DailyBriefing meta {agent: {name: "Daily Briefing", tags: ["reporting"]}}
type { sources: Vec, channel: Str }

briefing DailyBriefing({
  sources: ["github", "stripe", "analytics"]
  channel: ::ctx/get("briefing.channel", "#general")
})

morning-report meta {agent: DailyBriefing, schedule: "0 8 * * 1-5"}
fn () {
  data aggregate-sources(briefing.sources)
  summary generate-summary(data)
  send-to-channel(briefing.channel, summary)
}

Hybrid Agent

Combines events, schedules, and webhooks:

LeadQualifier meta {
  agent: {name: "Lead Qualifier", tags: ["sales", "ai"]}
}
type { model: Str, threshold: Dec, crm-key: Str }

qualifier LeadQualifier({
  model: ::ctx/get("leads.model", "claude-sonnet")
  threshold: Dec(::ctx/get("leads.threshold", "0.7"))
  crm-key: ::ctx/get("leads.crm-key")
})

on-signup meta {agent: LeadQualifier, webhook: {service: "leads", path: "/signup"}}
fn (request: HttpRequest): HttpResponse {
  send("lead:new", request.body)
  HttpResponse({status: 200, body: {ok: true}})
}

qualify-lead meta {agent: LeadQualifier, on-event: "lead:new"}
fn (event) {
  score enrich-and-score(event.data, qualifier.model)
  if(gte(score, qualifier.threshold),
    send("lead:qualified", merge(event.data, {score: score})),
    send("lead:nurture", merge(event.data, {score: score})))
}

weekly-pipeline meta {agent: LeadQualifier, schedule: "0 9 * * 1"}
fn () {
  generate-pipeline-report()
}

Best Practices

Name agents by domain responsibility. An agent should own a coherent area of functionality. SupportAgent, BillingAgent, and LeadQualifier are clear; UtilityAgent or MainAgent are not.

Keep handler count focused. Each agent should have a small number of handlers with a clear purpose. If an agent has more than 8–10 handlers, consider splitting it into separate agents.

Use config fields for tunable parameters. Model names, thresholds, channel names, and system prompts belong in config fields.
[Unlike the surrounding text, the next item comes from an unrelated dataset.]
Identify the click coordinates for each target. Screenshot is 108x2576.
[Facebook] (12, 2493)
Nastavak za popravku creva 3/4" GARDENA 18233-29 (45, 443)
This makes agents reusable across environments without code changes.

Use tags for categorization. Tags like ["support", "ai"] or ["billing", "webhook"] help organize agents in the App, especially as the number of deployed agents grows.

Use ::hot::store for agent memory. Enable embeddings when you need semantic search (conversation history, knowledge bases). Use plain maps for counters, state flags, and structured data.

Use streams for multi-step workflows. Send events with a stream_id to group related runs under a single stream. This gives you end-to-end visibility into agent workflows in the Streams view.

Prefer event-driven over polling. Use on-event handlers to react to changes rather than scheduled polling. Events are more efficient and produce clearer audit trails.